#### [과제 개요]
"Screen dimensions: 930x793"이 들어 있는 줄부터 항목 끝까지를 "Tick" 대신 "Check"를 넣어 고쳐 쓰고, 나머지는 그대로 두세요. 답에는 그림을 넣지 마세요.

#### [목표 좌표에 관한 항목]
******

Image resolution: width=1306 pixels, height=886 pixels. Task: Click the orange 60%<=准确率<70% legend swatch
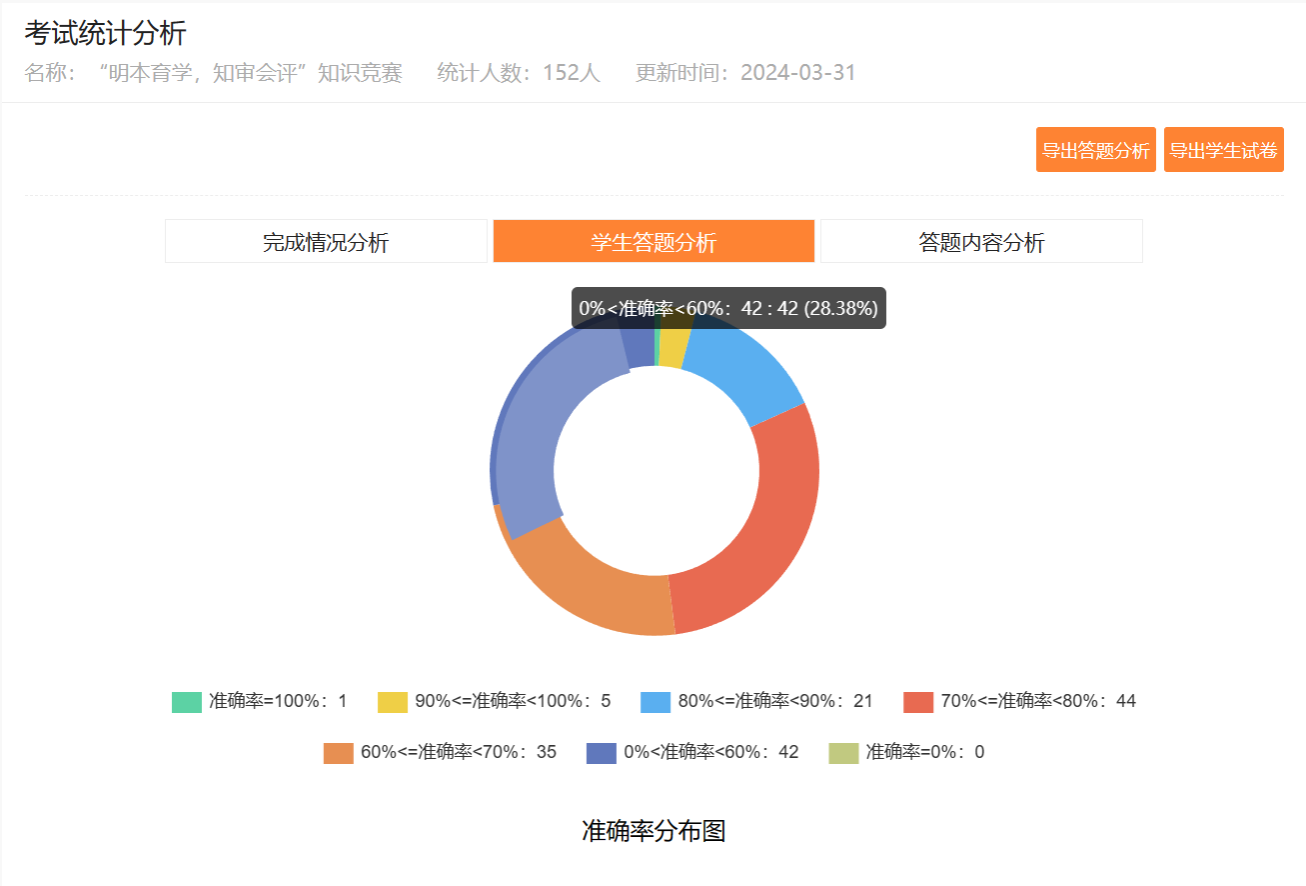339,753
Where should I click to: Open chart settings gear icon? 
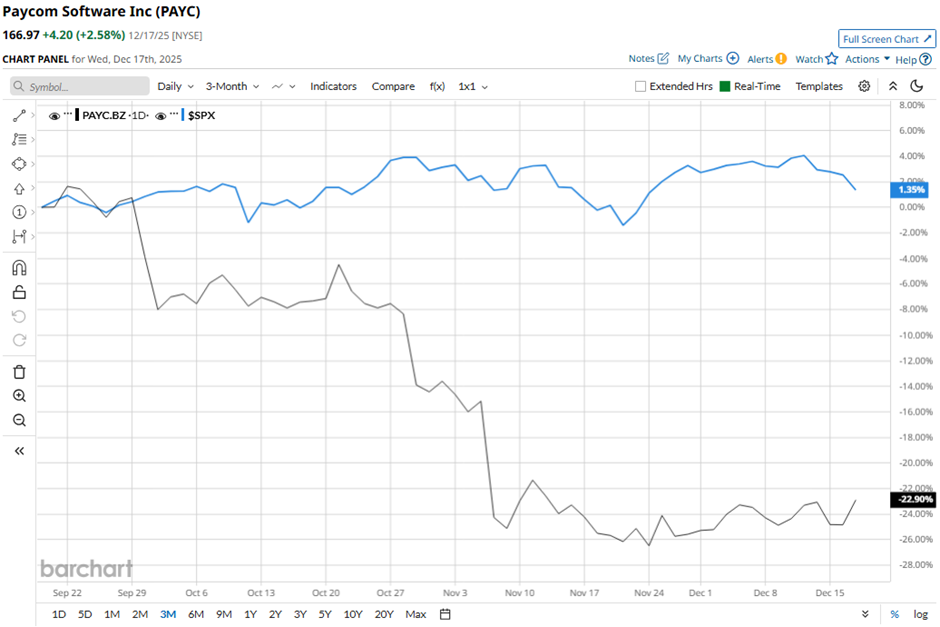(864, 87)
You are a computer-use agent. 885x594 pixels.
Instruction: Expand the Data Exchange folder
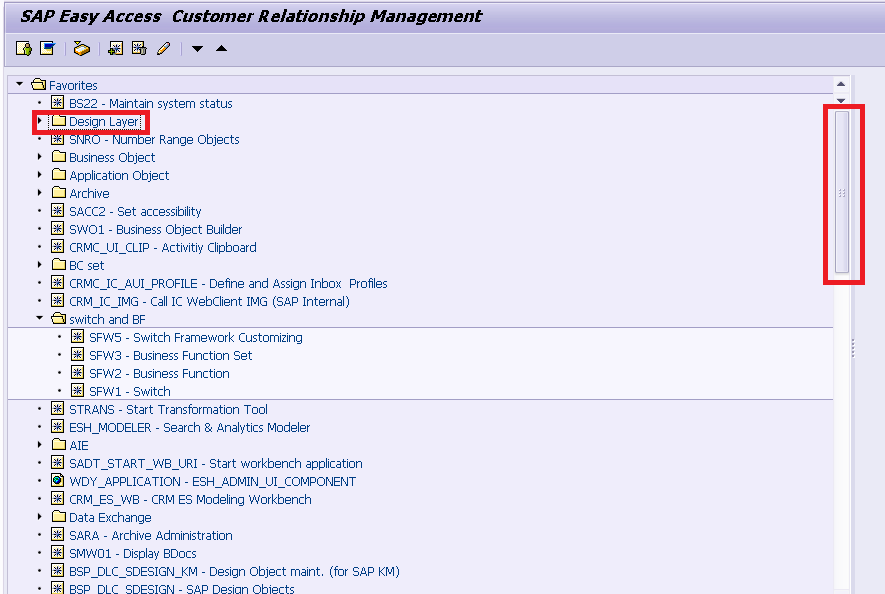click(x=40, y=517)
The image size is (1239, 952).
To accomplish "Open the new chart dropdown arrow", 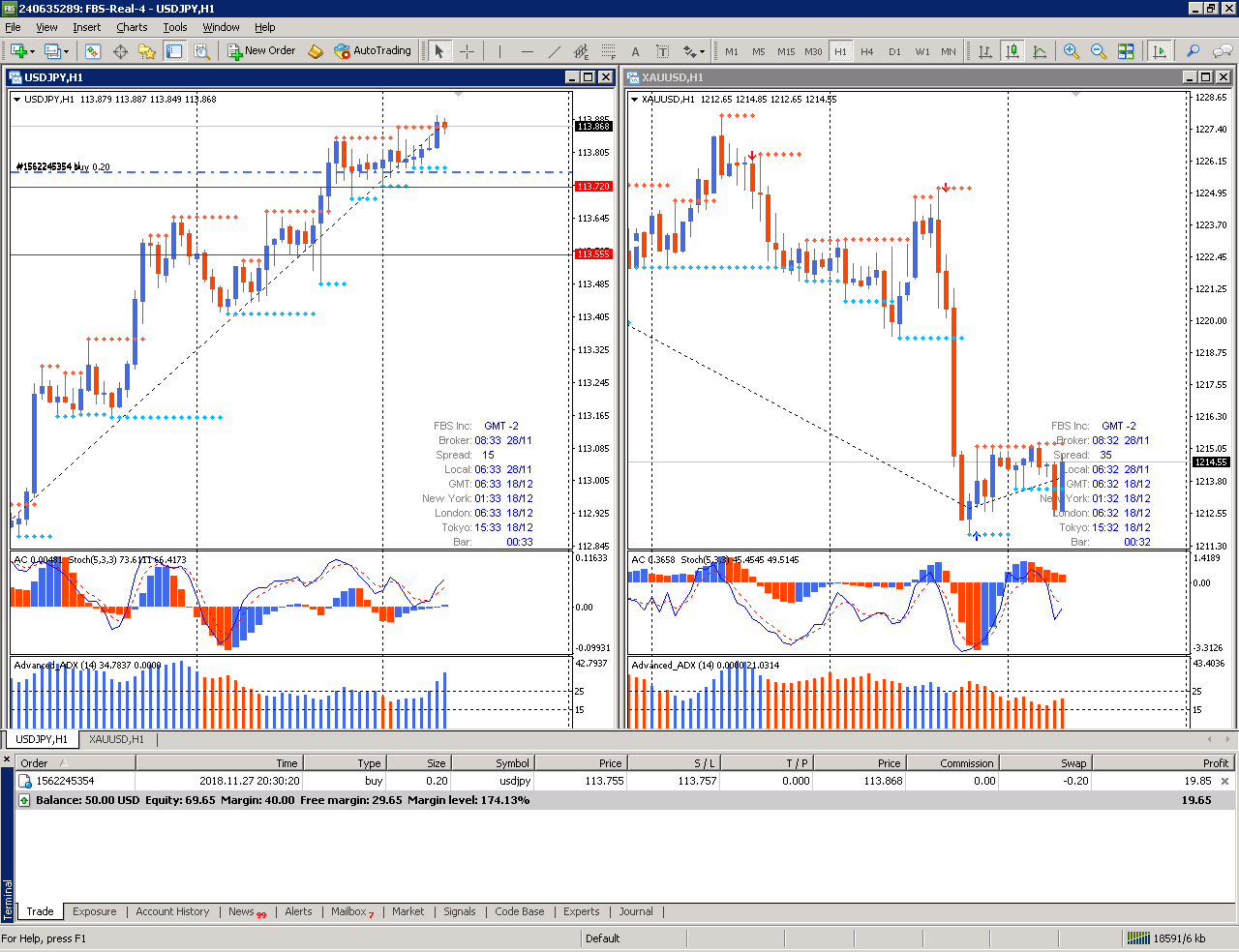I will point(33,51).
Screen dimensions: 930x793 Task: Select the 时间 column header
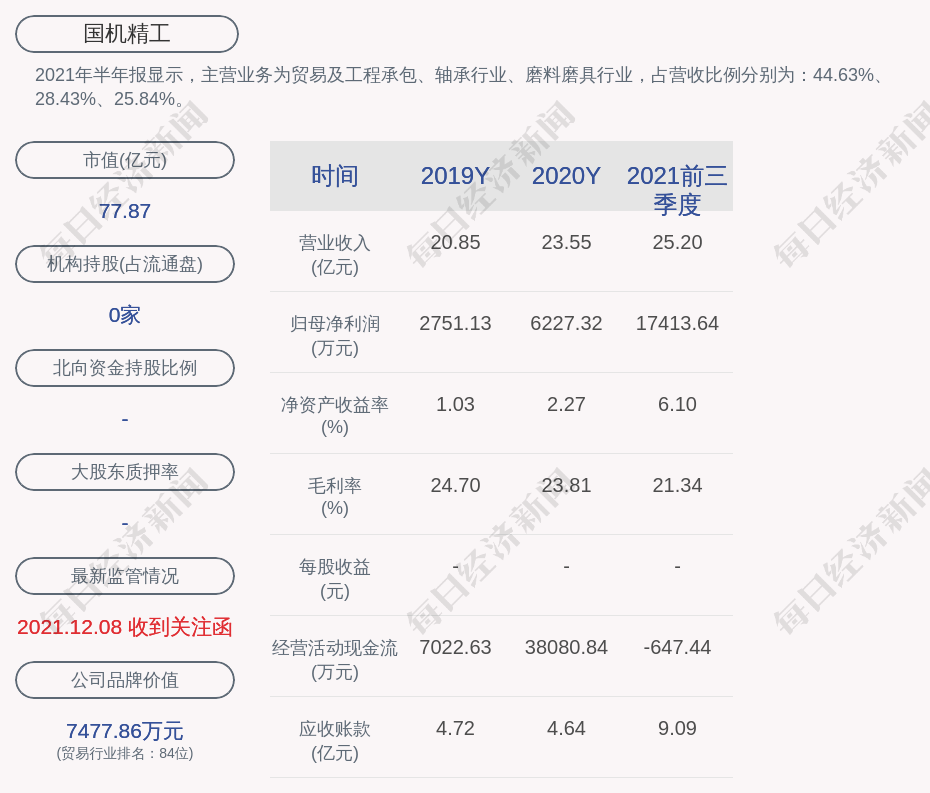[x=335, y=176]
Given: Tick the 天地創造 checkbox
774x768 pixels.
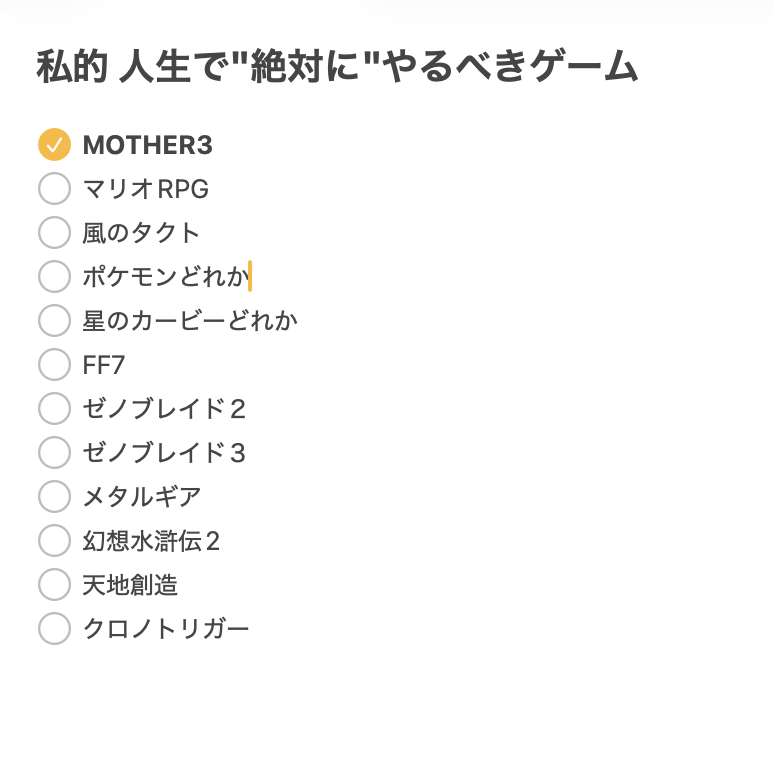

******

#### [이 문제 풀이]
Screen dimensions: 930x793 Task: Select the 时间 column header
[x=335, y=176]
Given: Check the 天地創造 checkbox
774x768 pixels.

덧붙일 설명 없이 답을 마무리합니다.